Pizzarium’u bulmak oldukça kolay, zira dükkânın önündeki uzun kuyruğu görmemek mümkün değil! Dükkânın önünde bekleyen sabırsız kalabalık önce biraz moralimi bozsa da, bu lezzeti tatmakta kararlıyım; yarım saatlik bir bekleyişten sonra pizzama ancak kavuşabiliyorum.
Ünlü pizza ustası Gabriele Bonci Pizzarium’da La Gatta Mangiona’daki
gibi klasik pizza yapmıyor aksine fast
food için tepsi pizzası yapan bir yer burası. Tezgâhlarda sıralanmış çeşit
çeşit pizzalardan beğendiğinizi seçip, istediğiniz miktarda kestiriyorsunuz.
Dakikalar geçtikçe Pizzarium’un önündeki kalabalık gitgide artıyor ama küçük dükkândaki iki çalışan kalabalığa
aldırmadan yavaşça çalışıyorlar. Biz Türklerin pek alışık olduğu bir şey değil
ama İtalya’da hayat böyle işliyor. Piano, piano yani yavaş, yavaş…
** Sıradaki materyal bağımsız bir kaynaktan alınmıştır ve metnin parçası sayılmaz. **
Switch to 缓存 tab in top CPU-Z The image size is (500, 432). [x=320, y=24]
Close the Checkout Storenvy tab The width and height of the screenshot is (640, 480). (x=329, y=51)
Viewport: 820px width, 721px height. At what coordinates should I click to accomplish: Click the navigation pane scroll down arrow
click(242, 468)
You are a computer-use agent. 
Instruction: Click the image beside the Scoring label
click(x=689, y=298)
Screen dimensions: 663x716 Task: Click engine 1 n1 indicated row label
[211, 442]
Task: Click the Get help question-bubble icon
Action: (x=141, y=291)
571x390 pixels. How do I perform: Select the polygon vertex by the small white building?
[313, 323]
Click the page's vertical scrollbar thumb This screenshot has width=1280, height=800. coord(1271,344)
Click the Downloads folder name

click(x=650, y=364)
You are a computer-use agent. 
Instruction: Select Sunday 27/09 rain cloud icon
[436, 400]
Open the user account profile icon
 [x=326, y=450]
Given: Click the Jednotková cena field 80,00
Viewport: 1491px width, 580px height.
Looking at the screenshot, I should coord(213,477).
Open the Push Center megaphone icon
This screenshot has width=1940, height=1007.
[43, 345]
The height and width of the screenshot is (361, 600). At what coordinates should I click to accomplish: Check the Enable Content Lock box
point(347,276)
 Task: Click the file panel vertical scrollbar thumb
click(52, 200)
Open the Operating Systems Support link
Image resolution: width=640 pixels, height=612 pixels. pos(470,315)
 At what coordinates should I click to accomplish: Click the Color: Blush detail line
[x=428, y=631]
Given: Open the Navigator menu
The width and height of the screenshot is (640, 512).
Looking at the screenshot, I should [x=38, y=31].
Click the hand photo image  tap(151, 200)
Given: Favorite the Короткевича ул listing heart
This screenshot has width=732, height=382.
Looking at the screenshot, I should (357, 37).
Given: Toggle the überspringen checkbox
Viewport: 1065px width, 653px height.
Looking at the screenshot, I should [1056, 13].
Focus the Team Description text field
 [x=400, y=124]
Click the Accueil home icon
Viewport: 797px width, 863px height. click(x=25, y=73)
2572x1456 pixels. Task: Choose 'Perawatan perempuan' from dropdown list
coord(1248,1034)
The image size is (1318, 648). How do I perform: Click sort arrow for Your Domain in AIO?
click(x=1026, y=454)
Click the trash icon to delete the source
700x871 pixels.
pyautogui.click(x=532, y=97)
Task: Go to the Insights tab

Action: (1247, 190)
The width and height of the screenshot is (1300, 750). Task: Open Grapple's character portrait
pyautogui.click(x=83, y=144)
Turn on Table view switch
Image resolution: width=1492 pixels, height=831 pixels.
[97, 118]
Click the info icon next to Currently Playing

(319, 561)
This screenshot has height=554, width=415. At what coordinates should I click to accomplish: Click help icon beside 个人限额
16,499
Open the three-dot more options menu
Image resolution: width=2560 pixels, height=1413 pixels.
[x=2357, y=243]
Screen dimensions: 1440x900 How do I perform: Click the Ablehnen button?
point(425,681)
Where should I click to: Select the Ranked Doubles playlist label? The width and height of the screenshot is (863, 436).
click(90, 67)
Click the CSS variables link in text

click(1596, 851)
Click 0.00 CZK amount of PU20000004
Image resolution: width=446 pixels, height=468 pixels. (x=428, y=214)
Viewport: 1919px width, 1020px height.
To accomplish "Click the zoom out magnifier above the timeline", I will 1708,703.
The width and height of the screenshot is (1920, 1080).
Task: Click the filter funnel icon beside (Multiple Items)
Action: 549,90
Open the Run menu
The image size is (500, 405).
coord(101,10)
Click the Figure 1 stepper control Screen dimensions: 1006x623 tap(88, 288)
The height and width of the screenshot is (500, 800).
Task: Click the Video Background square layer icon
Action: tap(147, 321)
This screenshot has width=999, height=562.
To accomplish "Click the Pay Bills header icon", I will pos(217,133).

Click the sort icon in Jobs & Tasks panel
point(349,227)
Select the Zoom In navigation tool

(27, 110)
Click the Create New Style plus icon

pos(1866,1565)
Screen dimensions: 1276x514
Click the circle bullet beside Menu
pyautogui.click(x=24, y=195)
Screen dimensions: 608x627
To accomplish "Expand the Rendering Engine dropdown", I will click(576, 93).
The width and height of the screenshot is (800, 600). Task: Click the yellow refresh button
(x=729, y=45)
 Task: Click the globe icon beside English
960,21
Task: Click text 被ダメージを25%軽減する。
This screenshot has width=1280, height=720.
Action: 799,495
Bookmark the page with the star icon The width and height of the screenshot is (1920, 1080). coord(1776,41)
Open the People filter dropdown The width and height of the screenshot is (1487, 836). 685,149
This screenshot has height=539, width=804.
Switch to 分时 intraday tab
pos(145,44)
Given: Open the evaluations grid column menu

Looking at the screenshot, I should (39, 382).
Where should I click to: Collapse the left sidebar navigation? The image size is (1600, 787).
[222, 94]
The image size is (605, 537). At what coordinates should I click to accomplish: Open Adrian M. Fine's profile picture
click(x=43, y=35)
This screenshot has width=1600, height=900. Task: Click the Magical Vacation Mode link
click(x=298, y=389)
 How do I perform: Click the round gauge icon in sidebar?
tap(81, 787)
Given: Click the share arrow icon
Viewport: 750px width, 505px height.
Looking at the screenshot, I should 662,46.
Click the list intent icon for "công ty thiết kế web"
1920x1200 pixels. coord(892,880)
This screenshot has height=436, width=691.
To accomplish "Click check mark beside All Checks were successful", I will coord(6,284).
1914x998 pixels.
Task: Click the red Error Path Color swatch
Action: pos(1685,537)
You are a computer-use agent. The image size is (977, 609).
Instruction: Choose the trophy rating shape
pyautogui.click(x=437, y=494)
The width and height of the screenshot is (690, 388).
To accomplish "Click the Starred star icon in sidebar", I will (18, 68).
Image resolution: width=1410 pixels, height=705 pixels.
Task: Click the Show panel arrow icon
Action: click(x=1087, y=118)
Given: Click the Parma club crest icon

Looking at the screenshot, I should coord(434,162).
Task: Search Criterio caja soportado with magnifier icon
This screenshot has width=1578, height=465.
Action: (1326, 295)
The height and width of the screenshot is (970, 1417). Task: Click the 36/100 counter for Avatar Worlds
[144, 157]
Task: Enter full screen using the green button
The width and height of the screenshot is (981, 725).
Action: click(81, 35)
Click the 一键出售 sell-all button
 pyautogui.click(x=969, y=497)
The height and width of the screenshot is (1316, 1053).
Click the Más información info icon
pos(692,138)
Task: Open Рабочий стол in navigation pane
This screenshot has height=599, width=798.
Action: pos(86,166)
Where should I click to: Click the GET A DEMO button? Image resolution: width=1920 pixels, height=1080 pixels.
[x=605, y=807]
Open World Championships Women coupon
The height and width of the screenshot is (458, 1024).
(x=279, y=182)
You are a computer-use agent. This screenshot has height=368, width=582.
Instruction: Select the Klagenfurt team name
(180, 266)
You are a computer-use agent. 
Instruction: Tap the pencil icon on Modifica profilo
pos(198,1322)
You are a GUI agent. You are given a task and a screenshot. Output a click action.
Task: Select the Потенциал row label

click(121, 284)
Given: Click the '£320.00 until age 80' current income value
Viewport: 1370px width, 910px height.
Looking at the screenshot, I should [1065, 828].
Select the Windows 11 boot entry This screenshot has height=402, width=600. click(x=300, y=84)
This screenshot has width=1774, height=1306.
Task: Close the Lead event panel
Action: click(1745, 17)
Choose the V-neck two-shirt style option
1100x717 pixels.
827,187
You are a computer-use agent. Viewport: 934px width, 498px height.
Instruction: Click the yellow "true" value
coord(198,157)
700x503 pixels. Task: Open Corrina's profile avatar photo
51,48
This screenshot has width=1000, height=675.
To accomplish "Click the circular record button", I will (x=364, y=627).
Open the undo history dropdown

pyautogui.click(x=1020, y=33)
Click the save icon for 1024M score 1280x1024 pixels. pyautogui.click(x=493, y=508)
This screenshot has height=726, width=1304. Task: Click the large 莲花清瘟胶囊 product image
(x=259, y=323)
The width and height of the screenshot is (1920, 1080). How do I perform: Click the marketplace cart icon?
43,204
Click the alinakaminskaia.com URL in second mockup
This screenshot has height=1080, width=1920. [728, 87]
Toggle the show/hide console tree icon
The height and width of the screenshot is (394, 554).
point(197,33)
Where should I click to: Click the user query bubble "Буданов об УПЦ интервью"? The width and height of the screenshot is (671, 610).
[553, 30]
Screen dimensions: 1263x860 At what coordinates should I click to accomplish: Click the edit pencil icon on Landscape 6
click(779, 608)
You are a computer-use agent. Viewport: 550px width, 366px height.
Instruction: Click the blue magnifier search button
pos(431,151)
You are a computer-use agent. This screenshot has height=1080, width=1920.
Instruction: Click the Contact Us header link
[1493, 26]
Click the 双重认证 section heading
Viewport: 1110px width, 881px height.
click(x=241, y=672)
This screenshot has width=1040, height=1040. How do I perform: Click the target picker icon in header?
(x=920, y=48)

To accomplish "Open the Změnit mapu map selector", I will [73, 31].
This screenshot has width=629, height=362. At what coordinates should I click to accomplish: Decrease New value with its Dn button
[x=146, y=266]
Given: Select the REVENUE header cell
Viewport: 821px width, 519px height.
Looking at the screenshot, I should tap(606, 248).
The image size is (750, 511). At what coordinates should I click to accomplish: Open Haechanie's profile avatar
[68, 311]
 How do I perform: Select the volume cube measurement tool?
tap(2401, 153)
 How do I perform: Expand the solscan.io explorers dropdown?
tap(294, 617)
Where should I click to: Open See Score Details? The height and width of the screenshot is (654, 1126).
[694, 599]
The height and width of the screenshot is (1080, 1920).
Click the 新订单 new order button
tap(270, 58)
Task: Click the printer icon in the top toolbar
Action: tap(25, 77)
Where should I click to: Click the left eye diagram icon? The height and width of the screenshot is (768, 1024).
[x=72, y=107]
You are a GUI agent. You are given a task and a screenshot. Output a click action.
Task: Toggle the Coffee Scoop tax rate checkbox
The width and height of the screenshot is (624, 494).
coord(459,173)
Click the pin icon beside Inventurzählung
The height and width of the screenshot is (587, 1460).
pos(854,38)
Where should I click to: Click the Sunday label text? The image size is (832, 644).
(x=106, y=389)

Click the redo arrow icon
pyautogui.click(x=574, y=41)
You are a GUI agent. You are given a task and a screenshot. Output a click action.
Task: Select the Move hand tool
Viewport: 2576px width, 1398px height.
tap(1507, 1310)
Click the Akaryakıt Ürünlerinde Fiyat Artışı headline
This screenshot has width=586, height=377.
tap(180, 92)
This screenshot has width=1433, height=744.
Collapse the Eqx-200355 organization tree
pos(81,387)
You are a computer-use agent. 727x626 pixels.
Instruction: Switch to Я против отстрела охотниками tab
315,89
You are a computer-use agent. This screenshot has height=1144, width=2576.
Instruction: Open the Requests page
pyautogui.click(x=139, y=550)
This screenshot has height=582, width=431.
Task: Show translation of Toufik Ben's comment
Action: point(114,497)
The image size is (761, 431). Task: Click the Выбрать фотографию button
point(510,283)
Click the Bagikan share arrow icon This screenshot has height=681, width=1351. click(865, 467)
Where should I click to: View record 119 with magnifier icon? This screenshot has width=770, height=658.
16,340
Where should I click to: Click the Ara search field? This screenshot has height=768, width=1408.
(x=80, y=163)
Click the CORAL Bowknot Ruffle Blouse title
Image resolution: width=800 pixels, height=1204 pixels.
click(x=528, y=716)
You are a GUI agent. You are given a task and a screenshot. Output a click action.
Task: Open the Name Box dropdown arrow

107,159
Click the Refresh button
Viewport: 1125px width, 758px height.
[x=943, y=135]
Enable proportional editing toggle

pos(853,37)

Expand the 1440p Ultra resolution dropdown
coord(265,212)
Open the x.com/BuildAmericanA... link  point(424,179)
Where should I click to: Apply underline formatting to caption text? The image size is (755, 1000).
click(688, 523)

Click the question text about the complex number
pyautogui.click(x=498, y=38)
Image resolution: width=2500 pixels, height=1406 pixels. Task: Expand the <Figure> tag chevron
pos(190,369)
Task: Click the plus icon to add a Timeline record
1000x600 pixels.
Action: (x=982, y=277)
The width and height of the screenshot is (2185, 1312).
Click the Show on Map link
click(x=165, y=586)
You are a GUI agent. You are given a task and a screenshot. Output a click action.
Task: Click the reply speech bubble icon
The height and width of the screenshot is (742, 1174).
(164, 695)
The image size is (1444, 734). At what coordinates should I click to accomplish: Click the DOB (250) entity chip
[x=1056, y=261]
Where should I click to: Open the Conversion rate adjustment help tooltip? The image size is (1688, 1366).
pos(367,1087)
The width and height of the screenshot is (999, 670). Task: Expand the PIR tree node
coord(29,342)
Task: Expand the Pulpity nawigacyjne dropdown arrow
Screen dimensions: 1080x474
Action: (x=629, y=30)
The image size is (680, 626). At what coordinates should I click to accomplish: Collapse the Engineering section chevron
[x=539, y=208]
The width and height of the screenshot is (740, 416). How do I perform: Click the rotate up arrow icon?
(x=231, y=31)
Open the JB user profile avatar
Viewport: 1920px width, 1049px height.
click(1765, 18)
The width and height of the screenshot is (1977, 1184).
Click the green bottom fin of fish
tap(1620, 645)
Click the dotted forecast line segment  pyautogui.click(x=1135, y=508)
Pizzamı aldıktan sonra şansım yaver gidiyor
dükkânın karşındaki bank nasıl olduysa boşalıyor. Pizzaları soğutmadan tatmaya
başlıyorum. Pizzanın hamuru yağlı ve lezzetli, kullanılan malzemeler üst
düzeyde. Pizzalardan deyim yerinde ise lezzet fışkırıyor, özellikle buffalo
mozzarellalı pizzanın tadı hâlâ damağımda. Bir de elektrikli fırın yerine
odunda pişirseler nasıl olurdu kim bilir! Kendi yaptıkları biralarla
beğendiğiniz pizzayı eşleştirmek mümkün. Fiyatlar oldukça makul; 10-15 Euro ile
doyasıya pizza yenebiliyor. Bu lezzet diyarından cüzdanımı hafifletmeden
çıkmanın haklı gururuyla Vatikan müzesine doğru yola koyuluyorum.